[Date Prev][Date Next][Thread Prev][Thread Next][Date Index][Thread Index]
What I learned from building Dylan/Thomas
I've been maintaining an unintentional "radio silence" for the last
several weeks while working with Ron Weiss and Matt Birkholz to build
the Thomas system. Now that I'm out of that hole, I'd like to update
others on some of what I learned in the process and respond to a few
of the questions raised earlier on these mailing lists.
I. Despite all of the hairy stuff involving keywords, specializers,
multiple inheritance and the rest of it, the generic dispatch system
of Dylan (maybe also CLOS?) was remarkably simple to build and
understand. The key procedure is in the file generic.scm, and is
simplified here (I removed support for multiple values, error
checking, and renamed some functions for clarity):
(define (generic-dispatch original-args generic-function)
(let ((applicable-methods
(sorted-applicable-methods
(generic-function.methods generic-function)
original-args)))
(let next-method-loop ((remaining-methods applicable-methods)
(current-args original-args))
(apply (car remaining-methods)
(if (null? (cdr remaining-methods))
#F
(lambda (next-method . these-args)
(next-method-loop (cdr remaining-methods)
(if (null? these-args)
current-args
these-args))))
current-args))))
This requires one non-trivial support routine:
sorted-applicable-methods finds the applicable methods and sorts
them from most- to least-specific. We used a topological sort of
all of the classes in the system. This is used to provide an
ordering of the classes for comparing with individual arguments to
the method, which seems logical enough:
(define (match-specializer? object specializer)
;; Computes a distance value from the object to the specializer.
;; This distance is either
;; #F -- doesn't match the specializer
;; 0 -- the specializer is a singleton for exactly this object
;; <n> -- ordering of the class representing this specializer in
;; the ordering of all classes (always >= 1)
(if (singleton? specializer)
(if (eq? object (singleton.object specializer)) 0 #F)
(if (subclass? (get-type object) specializer)
(class.generality specializer)
#F)))
We then used lexicographic ordering to break ties for multiple
argument dispatch, which is specified in Dylan but seems basically
arbitrary. This latter is a place where I'd expect a Scheme
system to say "unspecified".
I won't reproduce the intervening code, but if you look for a while
you'll see that sorted-applicable-methods requires two things:
a) A way, given a method under consideration, to find the
specializers that restrict the types of arguments to which it can
be applied. In response to one of the questions on the Scheme
list, this is where the need for WEAK-CONS arises. Since methods
are first-class in Dylan (Dylan/method <=> Scheme/lambda) and can
be attached at any time to a generic function, it is necessary at
runtime to be able to locate the specializers for a method. This
requires building a data structure (an a-list or hash table, for
example) that uses methods as keys to locate their specializers.
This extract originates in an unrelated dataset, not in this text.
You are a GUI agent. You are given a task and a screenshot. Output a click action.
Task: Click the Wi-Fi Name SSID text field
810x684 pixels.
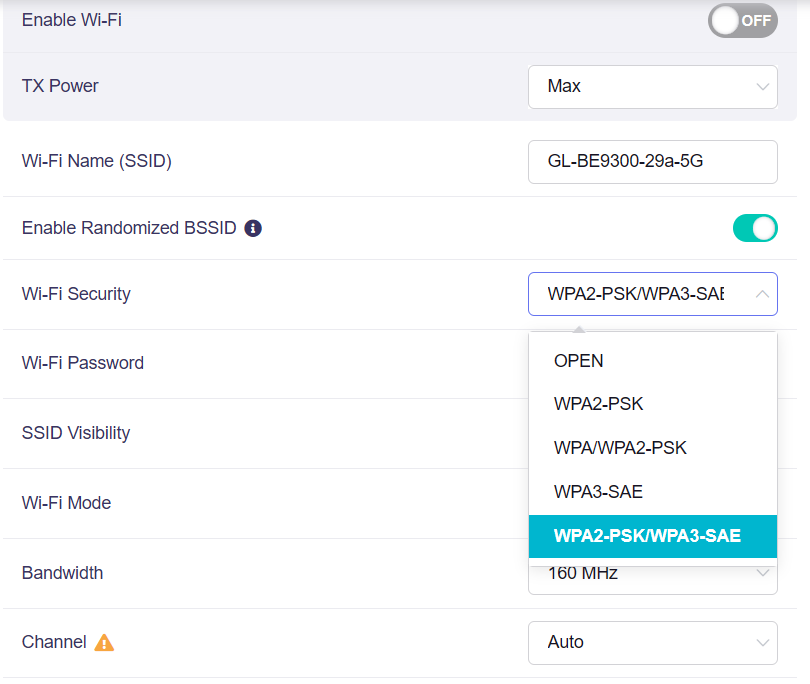coord(652,161)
But such a table would grow indefinitely in size unless the
garbage collector removes entries that correspond to methods that
have been eliminated from the system. [There is a similar need
to locate a description of a generic function at runtime, used
for the error detection mechanism I eliminated from this
simplified code.]
b) A mechanism for determining the most specific type of an object
at runtime. The procedure "get-type" (in the file
runtime-top.scm) performs the operation. It is a kludge and very
order sensitive. I found this function rather unpleasant to
maintain as the system grew:
(define (get-type obj)
(cond ((instance? obj) (instance.class obj))
((number? obj) ; Might be wrong
(if (real? obj)
(if (exact? obj)
(if (integer? obj)
<integer>
<ratio>)
<float>)
<complex>))
((class? obj) <class>)
((singleton? obj) <singleton>)
((null? obj) <empty-list>)
((slot? obj) <slot-descriptor>)
((pair? obj) <pair>)
((vector? obj) <simple-object-vector>)
((string? obj) <byte-string>)
((char? obj) <character>)
((procedure? obj)
(cond ((dylan::generic-function? obj) <generic-function>)
((dylan::method? obj) <method>)
(else <function>)))
((keyword? obj) <keyword>)
((symbol? obj) <symbol>)
(else <object>)))
This observation has lead me back to a conversation we had about
the "portable record proposal" which went unresolved at our last
meeting. The issue revolved around the pair of requirements for
disjointness of types and opacity of representation. Several of
us discussed this at some length at the LISP conference and I
came away convinced of the need for a set of operations, separate
from the record package, for manufacturing disjoint user types.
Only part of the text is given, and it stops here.